DDM does not intend to fully prevent unauthorized access to sensitive data. For this we can revoke any use of the data, on database level, on elements level (table, view, functions, etc.), on rows level (built-in from SQL 2016 version), on columns level, etc. By revoking permissions to use the data, any attempt of using the unauthorized data will raise an error. Instead of fully preventing unauthorized access to sensitive data, DDM gives us solutions to expose some of the information, while masking the rest. This allows us to determine how and which parts of the information will be exposed.
For example, a client service operator at a call center may identify callers by the 4 last digits of their Credit Card number. Therefore, we do not want to fully prevent access to the sensitive data (credit card number). We need to expose this part of the data (the 4 last digits), but at the same time, the credit card number should not be fully exposed to the operator. In other words, we want to mask part of the data while exposing other part of the data.
There are several ways we can implement Dynamic Data Masking, for example: (1) creating policy-based security layer at the Database level, (2) using policy-based security Feature at Database level(This feature was added to SQL Server 2016), (3) using external intermediate layer between the server and the client like proxy, and (4) using external security layer in the application level.
Designing external security layer in the application level is a common scenario for application’s architecture. This solution based on the assumption that our data available only throw our application. In reality this is probably not the case! This solution leaves the data unsecured, if users access tables directly rather than through the given application. A security layer best enforce the security rules in the database level. Moreover, forcing the security rules in the database level has minimal impact on the application layer, and it is behave like a “black box”.
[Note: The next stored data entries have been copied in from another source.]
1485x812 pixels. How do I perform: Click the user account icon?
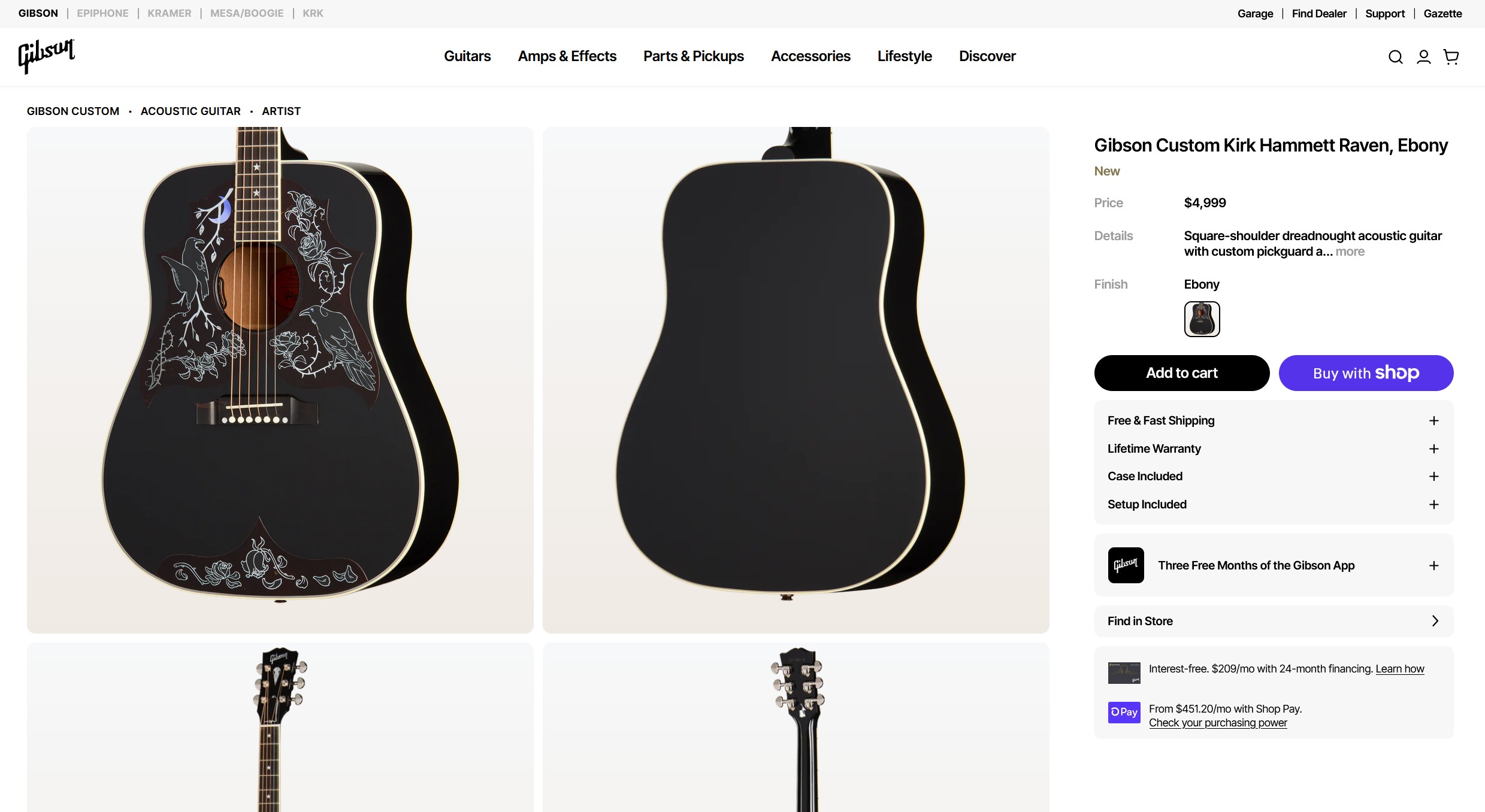[1423, 57]
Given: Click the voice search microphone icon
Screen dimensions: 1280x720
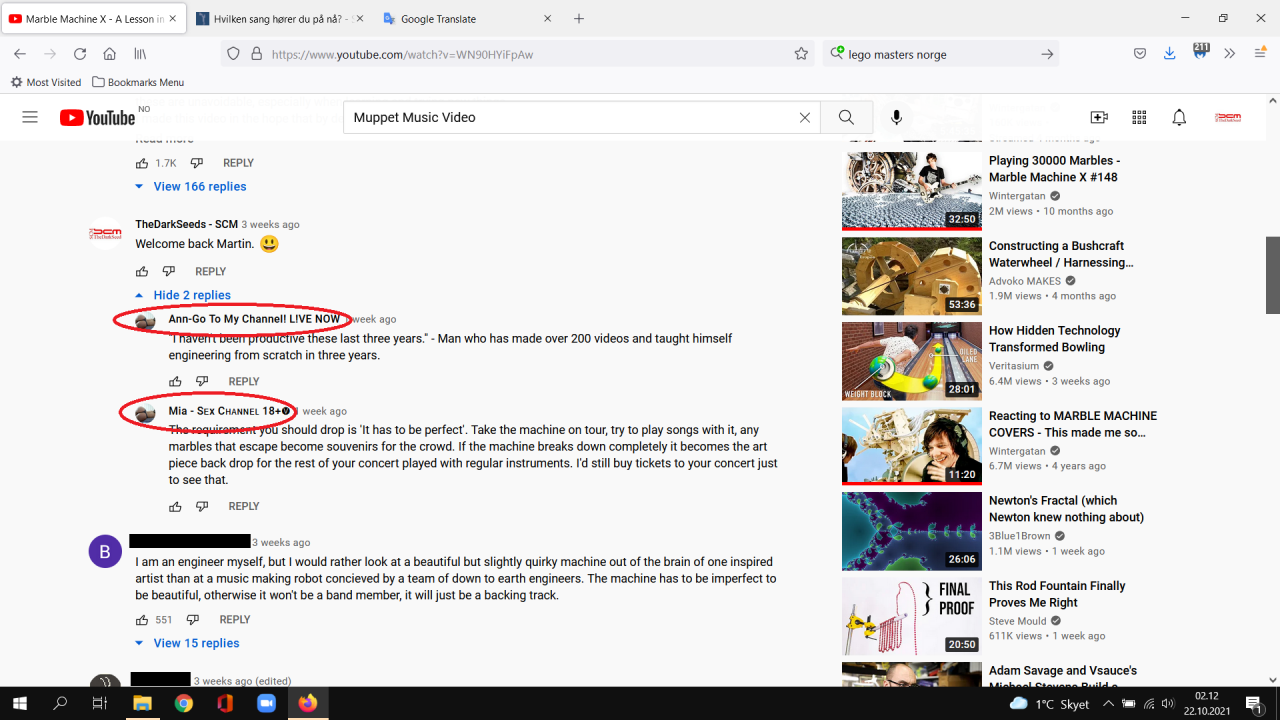Looking at the screenshot, I should point(896,117).
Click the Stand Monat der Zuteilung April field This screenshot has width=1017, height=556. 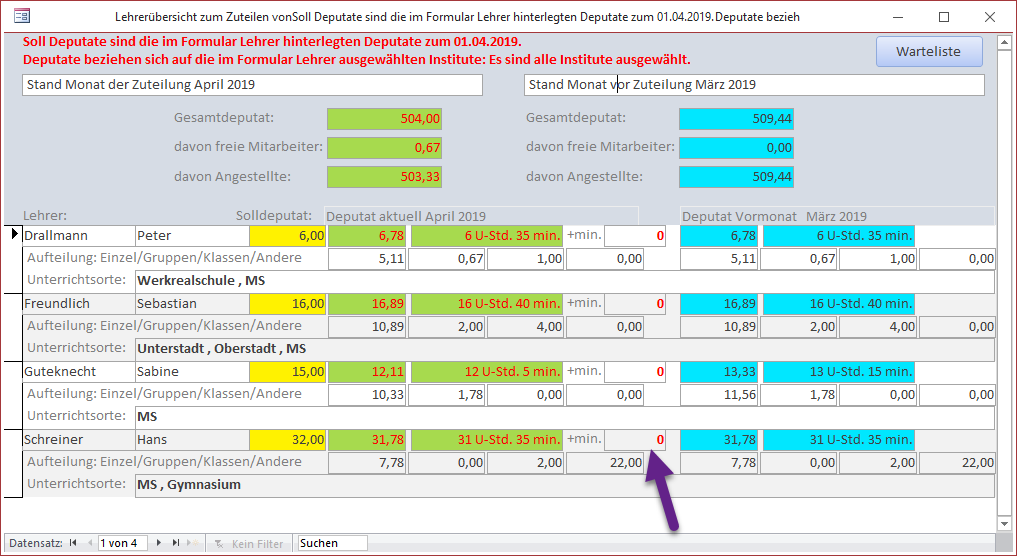(252, 85)
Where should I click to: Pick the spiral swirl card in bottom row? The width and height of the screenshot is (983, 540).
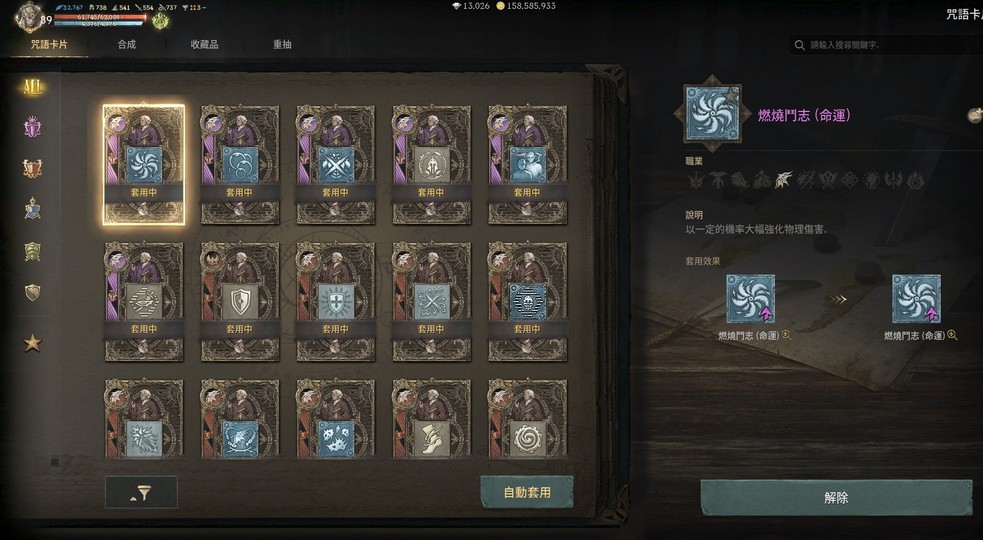pyautogui.click(x=527, y=419)
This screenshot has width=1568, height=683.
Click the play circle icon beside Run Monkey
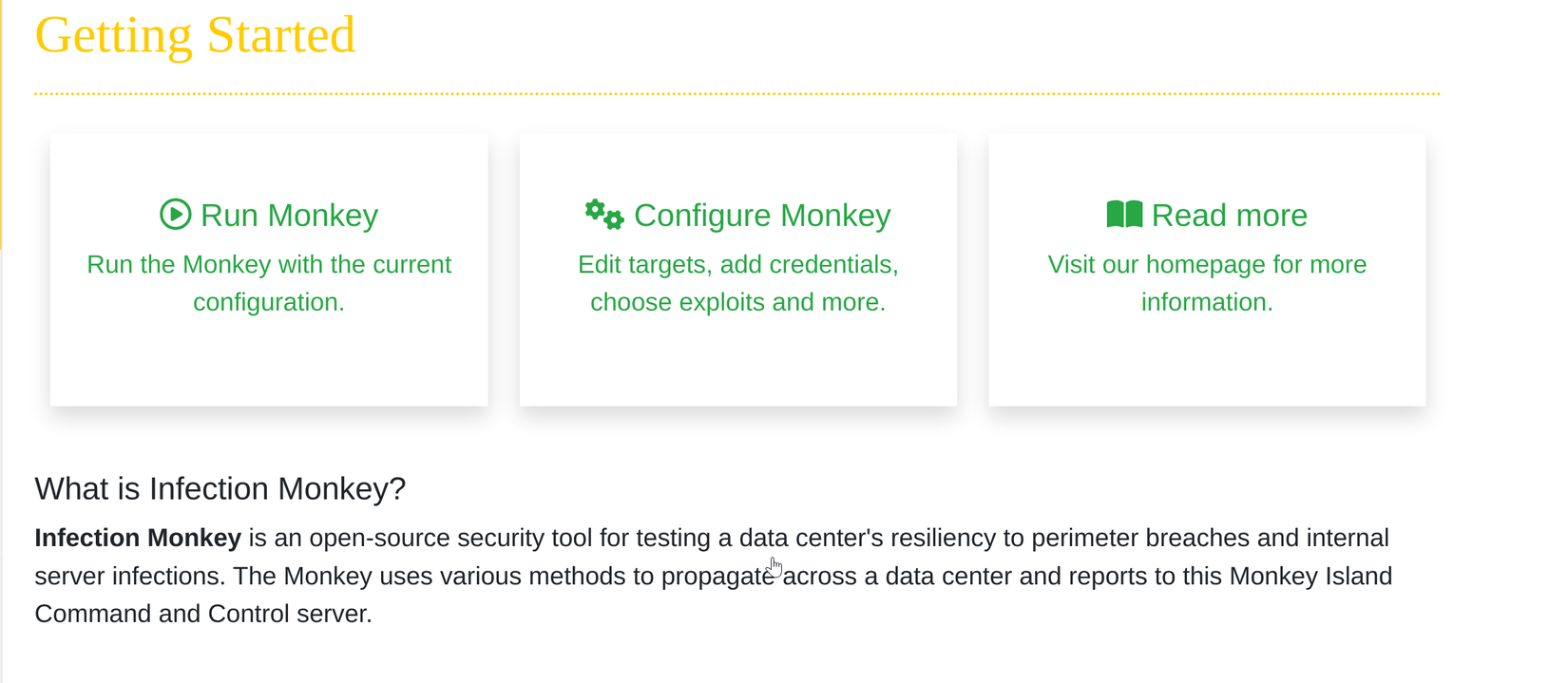pyautogui.click(x=175, y=215)
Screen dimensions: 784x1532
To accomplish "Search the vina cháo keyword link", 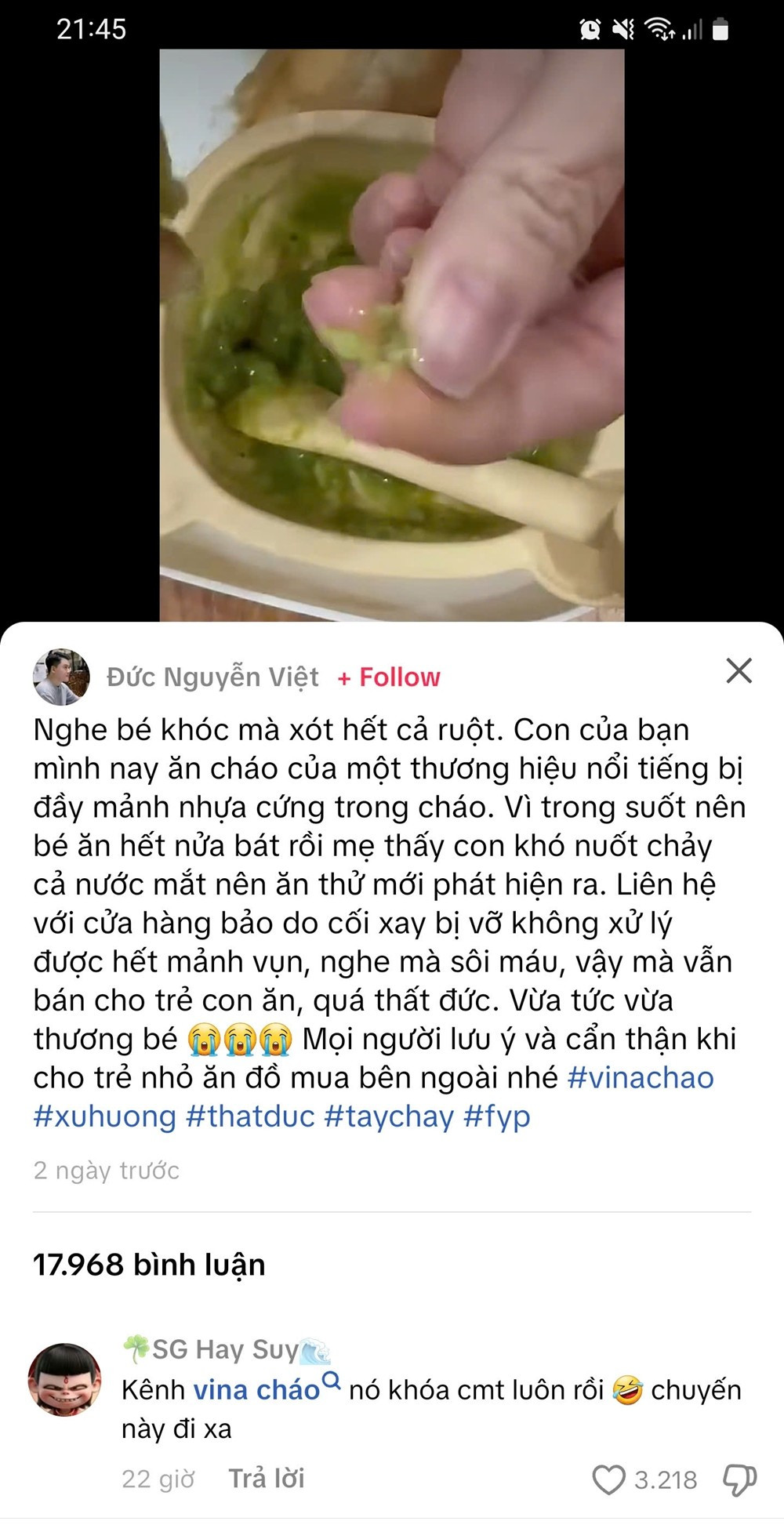I will [256, 1390].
In this article we will focus on creating policy-based security layer at the database level. This can be achieved using elements like Views, table-valued functions, Triggers, Stored Procedures, etc.
Preparation
Step 1: Creating new database
Let's create new database named MaskingDemo
/**************************************************** */
/************************************* CREATE DATABASE */
/**************************************************** */
-- drop database MaskingDemo - if already exists
IF DB_ID('MaskingDemo') IS NOT NULL
BEGIN
ALTER DATABASE [MaskingDemo] SET SINGLE_USER WITH ROLLBACK IMMEDIATE
DROP DATABASE [MaskingDemo]
END
GO
-- create new database called MaskingDemo
CREATE DATABASE MaskingDemo
GO
Step 2: Create New Database USER
In order to implement policy-based security we need to create a new database user. It is highly recommended for most cases to use operating system user (WINDOWS USER), but for the sake of this example we will start with creating new CREDENTIAL which use IDENTITY that we did not created.
If there is no login mapped credential for the provider, the credential mapped to SQL Server service account is used.
Next, we will create new SQL Server LOGIN, which associated to the CREDENTIAL. And last, we will creates a new Database User for our LOGIN.
/**************************************************** */
/*********************************** SECURITY Elements */
/**************************************************** */
/*------------------------------------------- WINDOWS USER */
-- Step 1: create WINDOWS USER named WinUser
-- It is highly recommended to create a specific windows user for each application,
-- in order to isolate the application requirements (isolate operating system resources).
/*------------------------------------------- CREDENTIAL */
-- Step 2: create CREDENTIAL
-- A credential is a record that contains the authentication information (credentials)
-- required to connect to a resource outside SQL Server.
-- The information stored in a credential enables a user who has connected to SQL Server by way of SQL Server Authentication
-- to access resources outside the server instance.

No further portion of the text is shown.